Short task ▸ Put every line of the listing below, from the one containing "Click the Z axis slider bar" down to the one containing "Action: pos(806,171)", into a JSON list of strings with one string per line, leaving out any blank lines. Include both of those lines and nothing outside that range.

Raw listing
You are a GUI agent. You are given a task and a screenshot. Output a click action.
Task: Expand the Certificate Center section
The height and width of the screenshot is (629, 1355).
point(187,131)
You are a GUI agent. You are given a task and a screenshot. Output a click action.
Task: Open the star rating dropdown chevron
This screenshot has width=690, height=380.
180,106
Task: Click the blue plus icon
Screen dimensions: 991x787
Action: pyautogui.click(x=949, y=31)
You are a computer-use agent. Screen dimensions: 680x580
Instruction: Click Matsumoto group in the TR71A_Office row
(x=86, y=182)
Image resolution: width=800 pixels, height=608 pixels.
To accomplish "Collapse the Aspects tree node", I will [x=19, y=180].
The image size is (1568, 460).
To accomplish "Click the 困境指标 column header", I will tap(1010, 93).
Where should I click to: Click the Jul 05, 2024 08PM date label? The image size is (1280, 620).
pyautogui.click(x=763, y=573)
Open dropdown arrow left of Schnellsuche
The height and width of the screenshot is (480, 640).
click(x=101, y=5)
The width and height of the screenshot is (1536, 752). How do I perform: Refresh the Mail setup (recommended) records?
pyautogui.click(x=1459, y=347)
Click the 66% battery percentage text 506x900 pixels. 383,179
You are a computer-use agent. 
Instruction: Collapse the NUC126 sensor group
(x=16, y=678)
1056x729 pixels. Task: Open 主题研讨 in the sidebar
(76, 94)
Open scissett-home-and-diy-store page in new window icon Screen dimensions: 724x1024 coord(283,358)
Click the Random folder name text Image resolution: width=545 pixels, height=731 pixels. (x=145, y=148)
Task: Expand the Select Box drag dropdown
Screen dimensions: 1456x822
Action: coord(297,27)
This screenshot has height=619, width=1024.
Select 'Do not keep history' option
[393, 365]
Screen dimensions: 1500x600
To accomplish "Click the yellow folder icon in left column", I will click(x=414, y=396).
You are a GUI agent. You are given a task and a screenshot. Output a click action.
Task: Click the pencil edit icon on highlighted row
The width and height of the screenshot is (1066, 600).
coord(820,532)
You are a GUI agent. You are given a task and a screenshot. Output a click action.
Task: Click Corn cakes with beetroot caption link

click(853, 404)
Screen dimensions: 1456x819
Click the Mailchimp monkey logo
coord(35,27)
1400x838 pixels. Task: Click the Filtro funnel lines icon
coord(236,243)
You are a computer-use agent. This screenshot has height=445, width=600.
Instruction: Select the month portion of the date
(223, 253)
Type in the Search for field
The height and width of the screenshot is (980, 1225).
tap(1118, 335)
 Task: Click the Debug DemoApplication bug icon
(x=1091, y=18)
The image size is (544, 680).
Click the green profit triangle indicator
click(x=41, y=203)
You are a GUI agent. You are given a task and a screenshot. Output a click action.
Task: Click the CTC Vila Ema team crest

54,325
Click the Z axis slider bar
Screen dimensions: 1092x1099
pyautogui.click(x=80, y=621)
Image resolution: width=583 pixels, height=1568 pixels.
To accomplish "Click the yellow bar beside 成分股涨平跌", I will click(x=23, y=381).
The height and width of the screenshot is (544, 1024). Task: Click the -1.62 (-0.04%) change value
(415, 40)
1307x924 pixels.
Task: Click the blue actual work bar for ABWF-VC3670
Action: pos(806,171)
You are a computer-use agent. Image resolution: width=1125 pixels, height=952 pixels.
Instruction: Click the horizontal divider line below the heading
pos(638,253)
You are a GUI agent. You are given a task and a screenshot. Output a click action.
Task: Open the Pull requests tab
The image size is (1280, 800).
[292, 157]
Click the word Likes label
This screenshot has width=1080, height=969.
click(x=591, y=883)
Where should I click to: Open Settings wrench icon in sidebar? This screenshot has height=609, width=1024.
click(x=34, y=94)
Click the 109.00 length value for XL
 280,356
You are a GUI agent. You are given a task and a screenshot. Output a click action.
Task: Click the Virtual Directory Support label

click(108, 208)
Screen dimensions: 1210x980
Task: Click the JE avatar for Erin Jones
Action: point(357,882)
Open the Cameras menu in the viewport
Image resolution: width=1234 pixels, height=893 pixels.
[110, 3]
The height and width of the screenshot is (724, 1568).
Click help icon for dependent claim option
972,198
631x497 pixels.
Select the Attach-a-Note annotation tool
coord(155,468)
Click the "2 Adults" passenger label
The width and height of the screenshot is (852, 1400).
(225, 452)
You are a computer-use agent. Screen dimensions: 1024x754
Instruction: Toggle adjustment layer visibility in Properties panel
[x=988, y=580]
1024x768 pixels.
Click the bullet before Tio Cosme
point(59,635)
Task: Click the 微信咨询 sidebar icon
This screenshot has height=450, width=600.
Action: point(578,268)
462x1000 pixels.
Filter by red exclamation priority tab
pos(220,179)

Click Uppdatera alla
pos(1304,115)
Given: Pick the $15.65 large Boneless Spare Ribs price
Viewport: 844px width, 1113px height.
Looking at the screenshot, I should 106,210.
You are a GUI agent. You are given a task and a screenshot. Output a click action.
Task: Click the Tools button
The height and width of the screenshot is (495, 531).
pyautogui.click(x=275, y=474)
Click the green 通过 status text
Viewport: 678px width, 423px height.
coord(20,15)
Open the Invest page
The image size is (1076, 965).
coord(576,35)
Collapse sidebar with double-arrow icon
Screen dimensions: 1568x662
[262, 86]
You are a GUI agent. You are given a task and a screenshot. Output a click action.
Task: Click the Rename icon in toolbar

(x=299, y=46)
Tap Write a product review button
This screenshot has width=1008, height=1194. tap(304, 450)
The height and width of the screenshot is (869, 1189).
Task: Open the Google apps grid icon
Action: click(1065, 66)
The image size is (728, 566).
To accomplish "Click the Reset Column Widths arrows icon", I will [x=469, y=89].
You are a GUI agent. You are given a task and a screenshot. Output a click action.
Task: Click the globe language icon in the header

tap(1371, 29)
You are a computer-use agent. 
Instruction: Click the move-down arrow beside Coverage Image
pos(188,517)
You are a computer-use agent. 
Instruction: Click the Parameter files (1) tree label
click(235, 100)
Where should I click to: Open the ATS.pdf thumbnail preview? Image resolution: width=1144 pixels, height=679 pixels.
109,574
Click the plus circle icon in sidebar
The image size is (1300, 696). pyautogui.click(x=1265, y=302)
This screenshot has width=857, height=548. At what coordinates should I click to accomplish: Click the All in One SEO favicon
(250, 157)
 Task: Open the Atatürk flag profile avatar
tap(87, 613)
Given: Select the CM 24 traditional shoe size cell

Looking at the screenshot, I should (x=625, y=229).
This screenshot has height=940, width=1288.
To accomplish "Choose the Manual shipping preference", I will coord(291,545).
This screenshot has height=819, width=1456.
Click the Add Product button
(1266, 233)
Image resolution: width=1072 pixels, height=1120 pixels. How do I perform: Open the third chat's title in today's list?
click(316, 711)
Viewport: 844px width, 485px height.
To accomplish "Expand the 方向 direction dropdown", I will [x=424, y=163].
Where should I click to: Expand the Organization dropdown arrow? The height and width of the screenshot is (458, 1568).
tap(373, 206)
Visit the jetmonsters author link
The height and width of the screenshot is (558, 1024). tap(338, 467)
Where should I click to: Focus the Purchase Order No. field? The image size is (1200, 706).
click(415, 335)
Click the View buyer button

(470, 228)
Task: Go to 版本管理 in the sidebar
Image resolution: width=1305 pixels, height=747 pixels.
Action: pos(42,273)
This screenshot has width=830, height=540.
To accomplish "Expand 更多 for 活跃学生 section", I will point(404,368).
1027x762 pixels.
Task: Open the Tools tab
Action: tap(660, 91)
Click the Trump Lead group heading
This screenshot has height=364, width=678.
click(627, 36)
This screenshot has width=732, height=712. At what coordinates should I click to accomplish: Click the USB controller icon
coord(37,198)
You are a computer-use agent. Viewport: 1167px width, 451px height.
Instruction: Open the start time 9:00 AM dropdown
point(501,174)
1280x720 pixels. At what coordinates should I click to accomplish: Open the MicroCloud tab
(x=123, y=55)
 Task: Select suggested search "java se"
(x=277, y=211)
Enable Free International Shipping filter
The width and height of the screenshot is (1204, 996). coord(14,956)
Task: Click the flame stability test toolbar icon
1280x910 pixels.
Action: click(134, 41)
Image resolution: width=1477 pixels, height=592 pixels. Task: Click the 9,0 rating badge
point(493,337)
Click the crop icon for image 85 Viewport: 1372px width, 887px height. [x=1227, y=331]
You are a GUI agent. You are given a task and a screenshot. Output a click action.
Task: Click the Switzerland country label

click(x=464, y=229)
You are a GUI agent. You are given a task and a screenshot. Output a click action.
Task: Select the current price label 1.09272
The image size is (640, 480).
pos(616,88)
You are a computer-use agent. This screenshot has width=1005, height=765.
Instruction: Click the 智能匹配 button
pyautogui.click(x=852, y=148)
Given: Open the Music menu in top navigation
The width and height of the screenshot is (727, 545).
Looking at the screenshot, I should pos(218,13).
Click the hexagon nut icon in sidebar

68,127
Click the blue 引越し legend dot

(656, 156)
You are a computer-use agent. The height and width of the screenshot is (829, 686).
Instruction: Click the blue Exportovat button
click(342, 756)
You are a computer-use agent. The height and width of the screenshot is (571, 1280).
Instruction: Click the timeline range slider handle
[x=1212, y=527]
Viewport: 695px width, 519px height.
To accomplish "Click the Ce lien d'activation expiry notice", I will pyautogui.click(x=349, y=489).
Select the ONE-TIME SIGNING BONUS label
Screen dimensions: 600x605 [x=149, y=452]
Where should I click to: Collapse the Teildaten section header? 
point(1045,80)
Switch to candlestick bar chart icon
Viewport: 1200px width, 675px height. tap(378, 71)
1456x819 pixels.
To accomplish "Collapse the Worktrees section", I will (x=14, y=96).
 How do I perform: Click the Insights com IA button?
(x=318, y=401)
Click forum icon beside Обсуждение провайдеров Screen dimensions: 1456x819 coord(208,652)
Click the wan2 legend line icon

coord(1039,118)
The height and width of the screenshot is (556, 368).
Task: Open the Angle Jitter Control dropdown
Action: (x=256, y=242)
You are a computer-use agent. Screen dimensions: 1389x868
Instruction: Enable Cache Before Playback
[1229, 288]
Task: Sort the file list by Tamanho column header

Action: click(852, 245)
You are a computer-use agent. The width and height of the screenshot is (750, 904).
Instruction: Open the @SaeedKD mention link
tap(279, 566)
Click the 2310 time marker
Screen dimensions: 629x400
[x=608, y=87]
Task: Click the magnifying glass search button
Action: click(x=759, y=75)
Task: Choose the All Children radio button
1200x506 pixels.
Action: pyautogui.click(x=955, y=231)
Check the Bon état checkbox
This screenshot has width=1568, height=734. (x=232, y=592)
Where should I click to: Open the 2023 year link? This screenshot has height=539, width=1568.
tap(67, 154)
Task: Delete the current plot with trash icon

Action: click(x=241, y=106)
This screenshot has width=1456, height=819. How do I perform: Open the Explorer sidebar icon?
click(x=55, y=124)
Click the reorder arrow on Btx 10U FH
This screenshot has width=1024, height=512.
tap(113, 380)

Exercise answer ▸
[
  "Click the Z axis slider bar",
  "Screen dimensions: 1092x1099",
  "pyautogui.click(x=80, y=621)",
  "Image resolution: width=583 pixels, height=1568 pixels.",
  "To accomplish \"Click the yellow bar beside 成分股涨平跌\", I will click(x=23, y=381).",
  "The height and width of the screenshot is (544, 1024). Task: Click the -1.62 (-0.04%) change value",
  "(415, 40)",
  "1307x924 pixels.",
  "Task: Click the blue actual work bar for ABWF-VC3670",
  "Action: pos(806,171)"
]